Shunned by fellow scientists, von Hagens is said to have moved to Dalian, China, and set up plastination centers there and in Kyrgystan.
“Von Hagens’ exhibit is more like a show, with one body shown holding its skin over its arm like a coat. Embryos are shown in the wombs of their mothers,” he said, adding it is aspects such as these that have triggered the criticism.
“Our exhibit has total consent from donors that the bodies will be used for the advancement of the study of medicine and anatomy.
“But I agree that Japanese never ask such (ethical) questions,” Yamamichi said. “When an event is held on such an extensive scale at a (well-respected) place like Yurakucho, no one has any doubts.”
But amid the controversy during von Hagens’ Berlin exhibit in 2001, as many as five people a day offered to donate their bodies, according to media reports. In Japan, only one person — a veterinarian — said on the event’s Web site that the exhibition made her consider doing this.
Go Matsuo, 31, said he could never consider donating a body, be it his or a relative’s, for such a purpose.
“When my mother mentioned something like that, I couldn’t accept it,” he said. “Although I feel guilt, I am actually relieved to hear the bodies (here) are not Japanese.”

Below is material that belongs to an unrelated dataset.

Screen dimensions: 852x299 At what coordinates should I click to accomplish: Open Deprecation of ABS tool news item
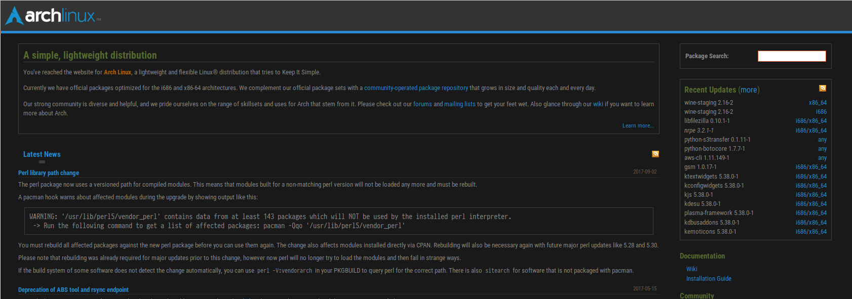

Kiroku Echizen, a professor of religion at Tokyo’s Sophia University, said he believes Japanese feel attachment to their bodies because of the religious and cultural background that shapes their concept of life after death.

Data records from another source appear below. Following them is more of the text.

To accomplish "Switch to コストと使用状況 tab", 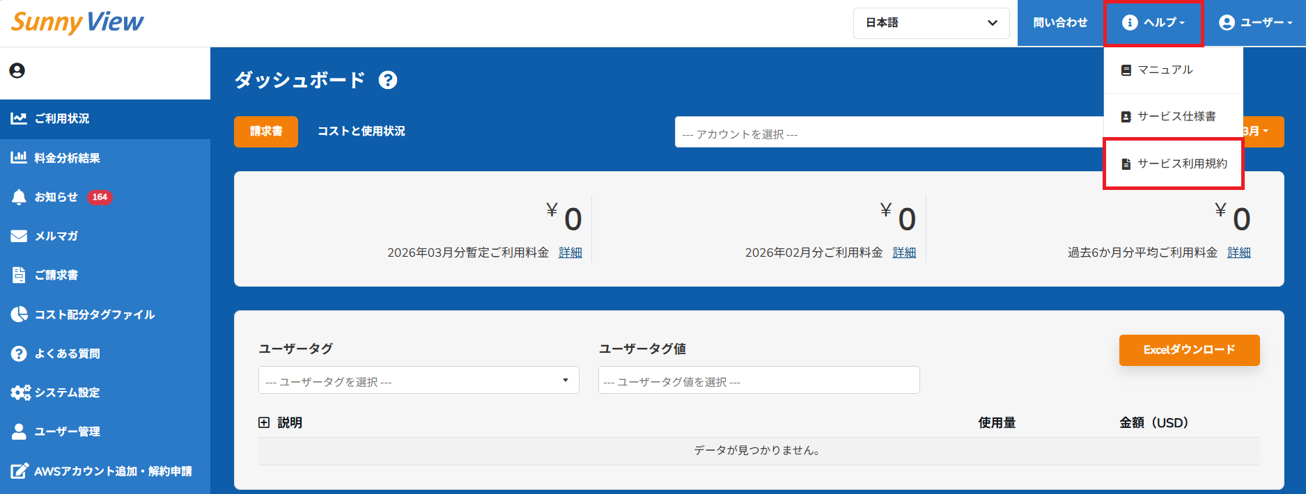I will pos(361,132).
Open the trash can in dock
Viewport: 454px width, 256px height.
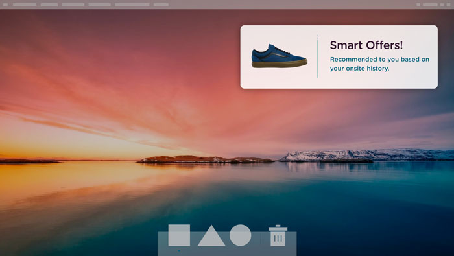coord(278,235)
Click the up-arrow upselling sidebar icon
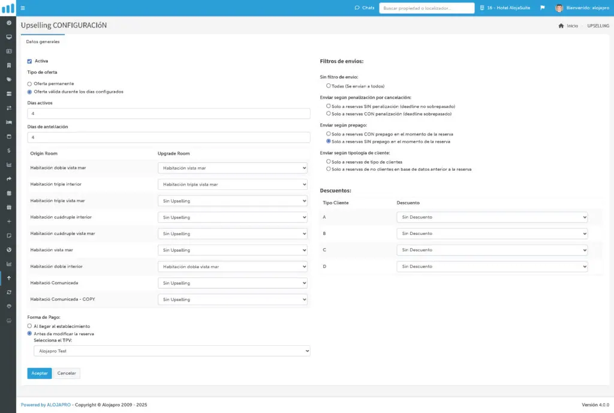The height and width of the screenshot is (413, 614). (8, 278)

He maintained that while many Westerners may have no qualms about donating their bodies, as they see them as mere containers of the soul, Japanese view the afterlife as “an ideal version of current life” and feel that their bodies accompany them into the world beyond death.
“We know it’s a good thing (to donate one’s body for medicine), but culture works unconsciously,” he said. “Without knowing why, many Japanese find it difficult to accept that the body of another Japanese, sharing the same culture, may be among those displayed in the exhibit.”